Hunziker empfiehlt stattdessen, die Werte und Präferenzen der Patientinnen und Patienten im Gespräch schrittweise herauszuschälen und mit einer Entscheidung in Übereinstimmung zu bringen. Hilfreich sein können dabei Modelle wie das Shared Decision Making (vgl. Interview) sowie Entscheidungshilfen [4.], wie sie für immer mehr medizinische Situationen entwickelt werden.
«Vor allem aber ist in solchen Situationen Kommunikationskompetenz gefragt», so Hunziker. Entsprechend hat die Universität Basel ein Kommunikationscurriculum für das Medizinstudium entwickelt und umgesetzt – bisher einzigartig in der Schweiz.

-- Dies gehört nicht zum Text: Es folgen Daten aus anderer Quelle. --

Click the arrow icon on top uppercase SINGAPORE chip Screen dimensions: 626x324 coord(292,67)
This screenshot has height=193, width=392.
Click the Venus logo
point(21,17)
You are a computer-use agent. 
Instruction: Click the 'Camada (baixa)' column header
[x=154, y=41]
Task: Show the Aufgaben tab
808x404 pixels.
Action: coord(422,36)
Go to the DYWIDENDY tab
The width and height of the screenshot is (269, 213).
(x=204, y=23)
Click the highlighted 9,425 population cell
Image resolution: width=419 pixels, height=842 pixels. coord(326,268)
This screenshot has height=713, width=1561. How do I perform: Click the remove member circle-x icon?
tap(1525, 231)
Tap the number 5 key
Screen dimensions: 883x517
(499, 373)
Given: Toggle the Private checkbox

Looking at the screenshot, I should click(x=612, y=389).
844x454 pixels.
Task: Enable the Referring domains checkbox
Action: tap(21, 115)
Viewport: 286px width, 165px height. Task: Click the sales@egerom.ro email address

Auch SPO-Geschäftsführerin Susanne Gedamke betont, dass Fachpersonen die unterschiedlichen Bedürfnisse der Patientinnen und Patienten bezüglich Mitbestimmung erkennen und darauf eingehen sollten: «Der Umgang mit dem Thema Mitbestimmung ist nicht standardisierbar. Die Kommunikation darüber verlangt von den Fachpersonen ein hohes Mass an Einfühlungsvermögen.»

Fehlendes Vertrauen

Eine Herausforderung können neben «passiven» Patientinnen und Patienten auch die rund 15 Prozent sein, die alles selber entscheiden wollen. Gemäss der Basler Studie sind dies tendenziell jüngere Personen mit hoher Bildung. Sie sind gleichzeitig skeptischer und unzufriedener mit dem medizinischen Team und der Behandlung. Auch hier gilt für Hunziker: «Patientenzentriert auf die Unzufriedenheit eingehen. Denn wenn fehlendes Vertrauen angesprochen wird, kann dies viel verändern.»

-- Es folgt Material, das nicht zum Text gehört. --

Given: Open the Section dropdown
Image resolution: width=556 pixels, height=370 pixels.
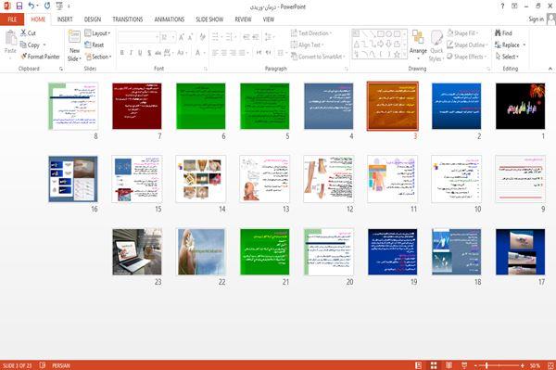Looking at the screenshot, I should (x=98, y=57).
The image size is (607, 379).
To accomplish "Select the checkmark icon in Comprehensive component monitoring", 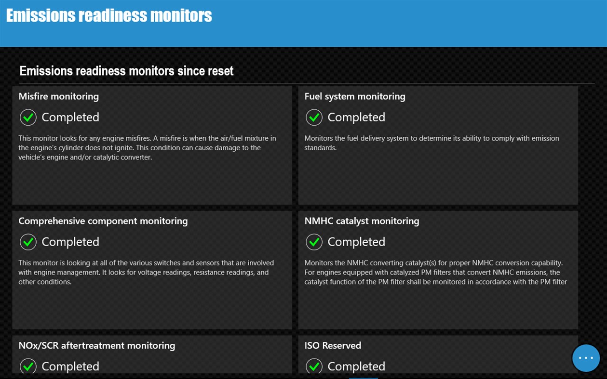I will click(x=28, y=242).
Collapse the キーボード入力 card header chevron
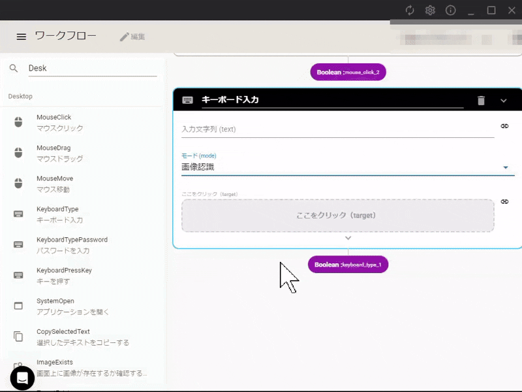522x392 pixels. pyautogui.click(x=503, y=100)
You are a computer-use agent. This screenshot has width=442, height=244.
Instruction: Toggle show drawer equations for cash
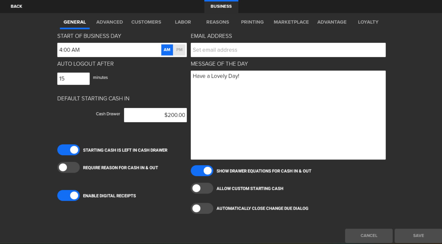(202, 171)
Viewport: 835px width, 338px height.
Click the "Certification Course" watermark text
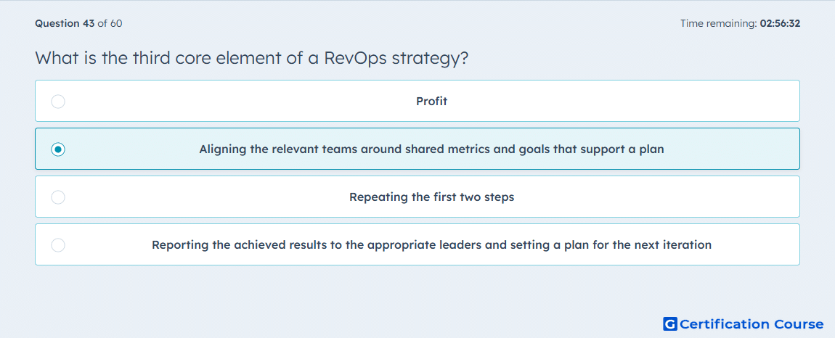pyautogui.click(x=752, y=323)
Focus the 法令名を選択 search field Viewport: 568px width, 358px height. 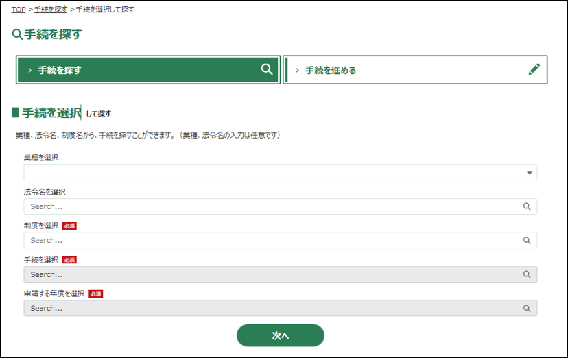pos(274,206)
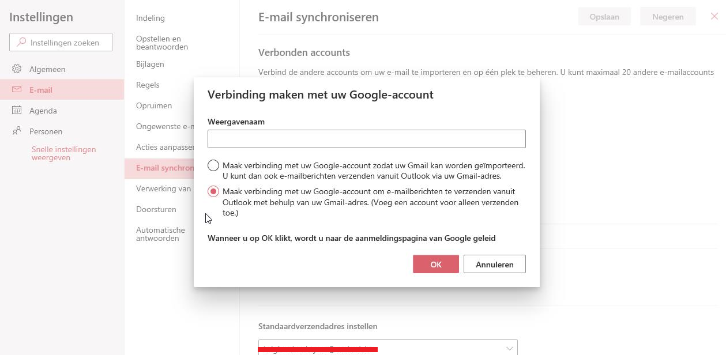Open the Bijlagen settings section
The image size is (726, 355).
pyautogui.click(x=150, y=64)
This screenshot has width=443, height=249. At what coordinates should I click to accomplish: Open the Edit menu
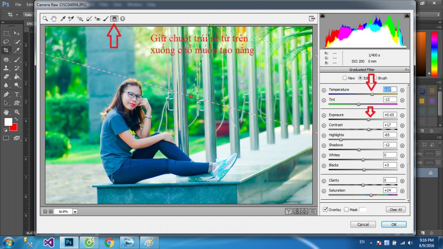[29, 3]
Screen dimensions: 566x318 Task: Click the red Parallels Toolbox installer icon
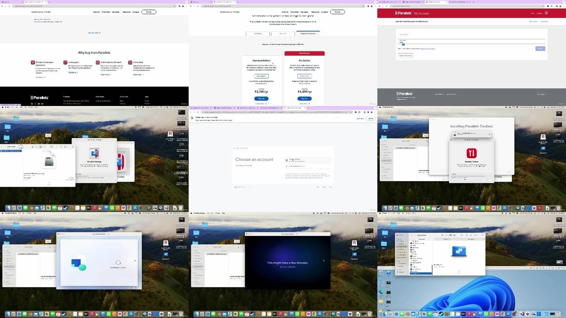(471, 153)
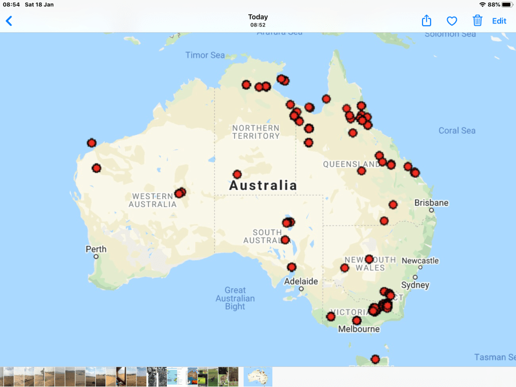The height and width of the screenshot is (387, 516).
Task: Tap the red marker near Tasmania
Action: pos(375,359)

Nicht selten informieren sich «aktive» Patientinnen und Patienten im Internet. Für Hausarzt Alfred Bänziger ist das durchaus willkommen, sofern sie dies auch offenlegen: «Dann habe ich einen Ansatzpunkt, um darüber zu sprechen und erfahre oft auch, welche Ängste sie haben.» Schwieriger sei, wenn das Gegenüber die Google-Suche nicht thematisiere, aber mit Nachdruck im Internet erwähnte Diagnostikverfahren verlange. In der Regel gelinge es aber auch dann, ein sachliches Gespräch zu führen und gemeinsam eine für beide stimmige Entscheidung zu finden, so Bänziger.

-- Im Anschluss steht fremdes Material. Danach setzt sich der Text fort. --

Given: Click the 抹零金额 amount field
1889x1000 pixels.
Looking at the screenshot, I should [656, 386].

Patientensicht wird wichtiger

Partizipationspräferenzen vermehrt zu beachten ordnet sich in die allgemeine Entwicklung ein, die Sicht der Patientinnen und Patienten stärker zu berücksichtigen – etwa in der Form des Patient Reported Outcome. Bisweilen wird heute versucht, solche Ansätze systematisch zu verankern. So hat das Universitätsklinikum Schleswig-Holstein in einem Modellprojekt das Shared Decision Making in praktisch all seinen Kliniken implementiert – inklusive 80 Online-Entscheidungshilfen.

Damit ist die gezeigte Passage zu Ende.